Ein frühzeitiger Behandlungsbeginn ist entscheidend, um die Muskelkraft möglichst lange zu erhalten und damit den Gehverlust hinauszuzögern. Die aktuell verfügbaren Therapien tragen dazu bei, dass die mit dem Muskelzelluntergang einhergehenden entzündlichen und fibrosierenden Prozesse hintangehalten werden. Deshalb gehören Kortikosteroide bereits seit Jahrzehnten zu den etablierten Behandlungsstandards. Um die nachteilige Wirkung der Langzeitbehandlung auf Wachstum und Knochen zu reduzieren, wurde das synthetische dissoziative Kortikosteroid Vamorolon entwickelt, das seit Ende 2023 von der EMA zugelassen ist. Im Juli 2025 erhielt der Histon-Deacetylase-(HDAC-)Inhibitor Givinostat ebenfalls die Zulassung in Europa für gehfähige Patienten ab 6 Jahren in Kombination mit einer Kortikosteroidtherapie. Auch diese Substanz zielt auf eine Reduktion des fibrotischen Muskelumbaus und kann unabhängig vom genetischen Hintergrund der Erkrankung eingesetzt werden. Sie benötigt initial ein engmaschiges Monitoring möglicher Nebenwirkungen mit Laborkontrollen (Thrombozytenzahl, Blutfette) und EKG (cQT-Zeit).

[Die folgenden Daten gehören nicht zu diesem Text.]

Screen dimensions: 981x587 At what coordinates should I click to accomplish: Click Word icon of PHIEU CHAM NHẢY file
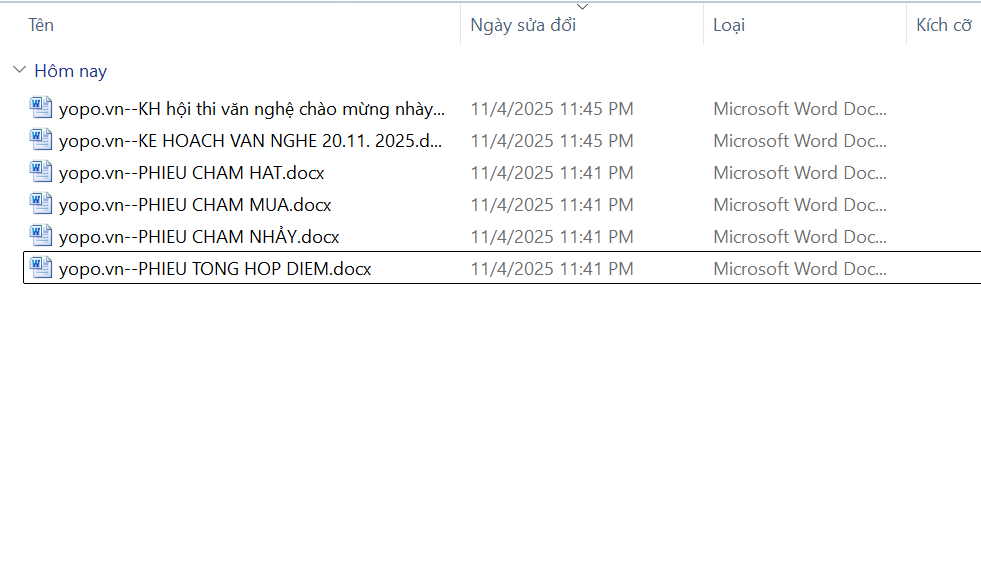[41, 236]
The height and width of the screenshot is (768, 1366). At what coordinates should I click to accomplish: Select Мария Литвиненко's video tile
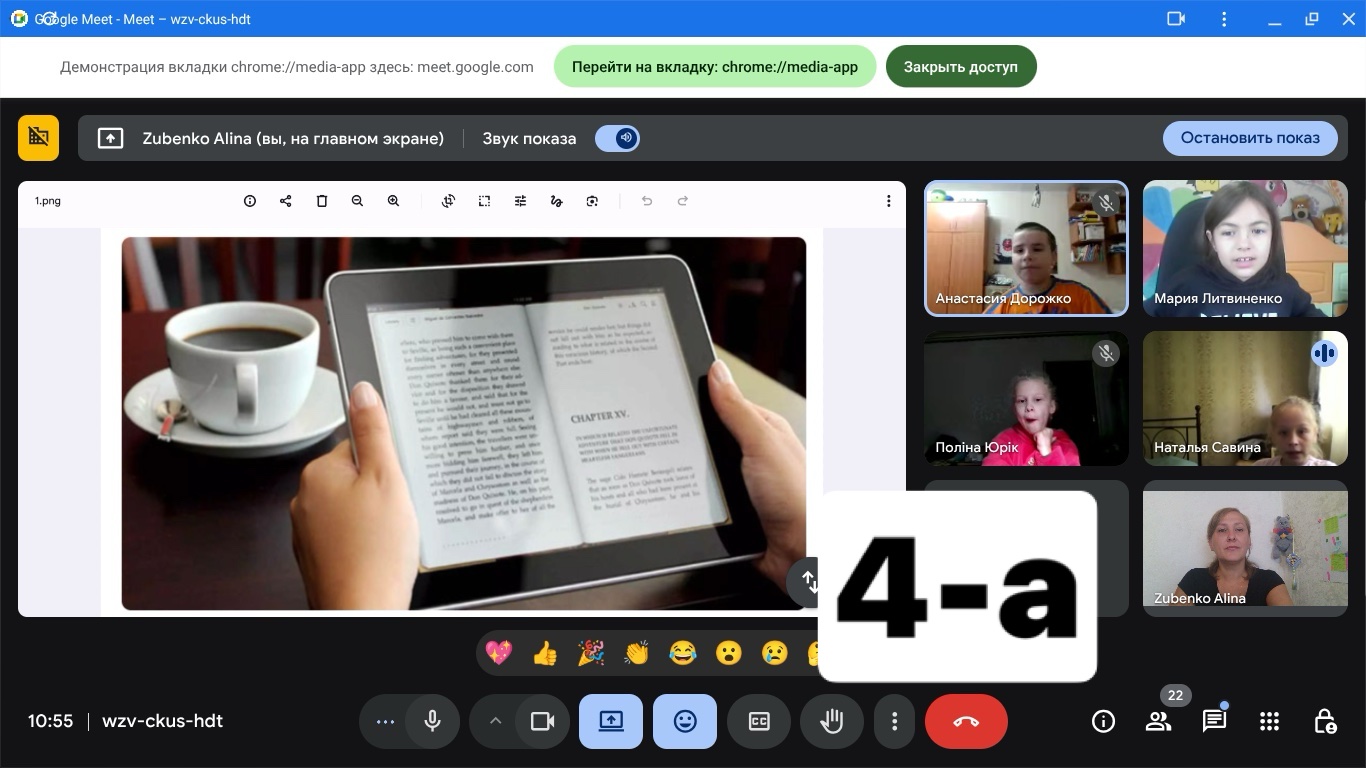click(1245, 248)
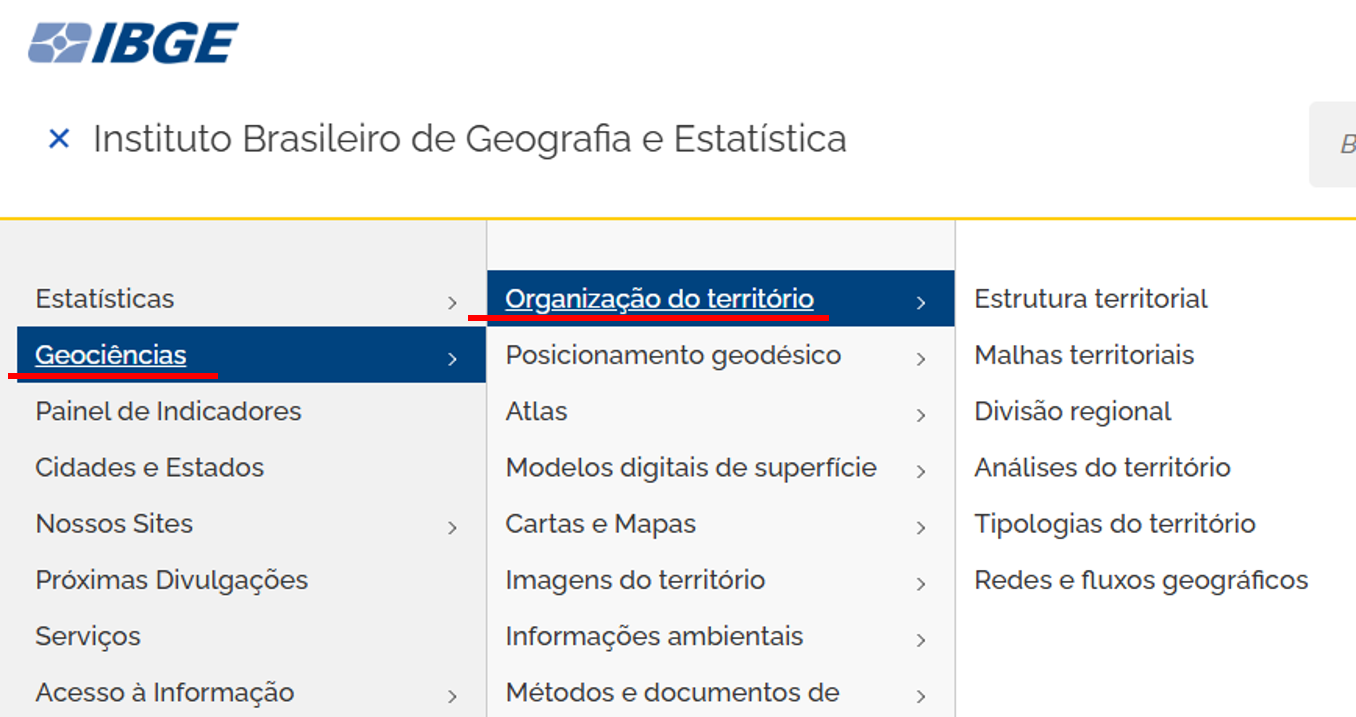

Darüber hinaus befinden sich genbasierte Therapien in klinischer Entwicklung, die darauf abzielen, den defekten Teil des Gens zu überspringen (Exon-Skipping) oder ein funktionierendes Gen in die Muskelzelle einzuschleusen. Da das Dystrophin-Gen aber zu groß für Virusvektoren ist, kann lediglich ein Mikrodystrophin verwendet werden, das ein kürzeres und nicht ganz so funktionstüchtiges Dystrophin produziert wie das intakte Gen. Da die Muskulatur ein regenerierendes Gewebe ist, die Gentherapie aber aufgrund der Immunität nur einmalig mit einem Virusvektor angewendet werden kann, ist auch mit einer nachlassenden Langzeitwirkung zu rechnen. Die aus den Medien bekannten Erfolge der genmodifizierenden Therapien der SMA werden mit den genbasierten Ansätzen, die bei DMD in klinischer Erprobung sind, nicht erreicht werden können. Unabhängig von den Therapien, die darauf abzielen, den Krankheitsverlauf zu verzögern, haben in den letzten Jahren die Standards of Care zu einer deutlichen Verbesserung der Lebensqualität und Verlängerung der Lebenserwartung geführt. Früher verstarben die Patienten im späten Jugend- bzw. frühen Erwachsenenalter am Atemversagen. Frühe Maßnahmen zur Lungenvolumenrekrutierung und Hustenunterstützung ab dem Jugendalter sowie die nichtinvasive Heimbeatmung – initial nur nachts über Maske, später auch tagsüber mittels Mundstück – helfen, die Lungengesundheit zu erhalten. Mittlerweile liegt die Lebenserwartung dadurch bei 30–40 Jahren, zum Teil auch darüber. Die Begleitung der Betroffenen und ihrer Angehörigen bedarf eines multidisziplinären Managements, in das je nach Krankheitsstadium zahlreiche medizinische Spezialisierungen und therapeutische und psychosoziale Berufsgruppen involviert sind. Vorausschauende und vorbereitende Gespräche helfen den Familien, sich rechtzeitig auf die nächste Krankheitsphase vorzubereiten und die damit verbundenen notwendigen Maßnahmen einzuleiten. So können der Krankheitsverlauf verlangsamt, Folgeprobleme der Muskelschwäche bzw. Immobilität reduziert und entwicklungsgerechte soziale Teilhabe verbessert werden. Aus diesem Grund ist auch bei noch fehlenden kurativen Behandlungsmöglichkeiten eine frühe Diagnose entscheidend.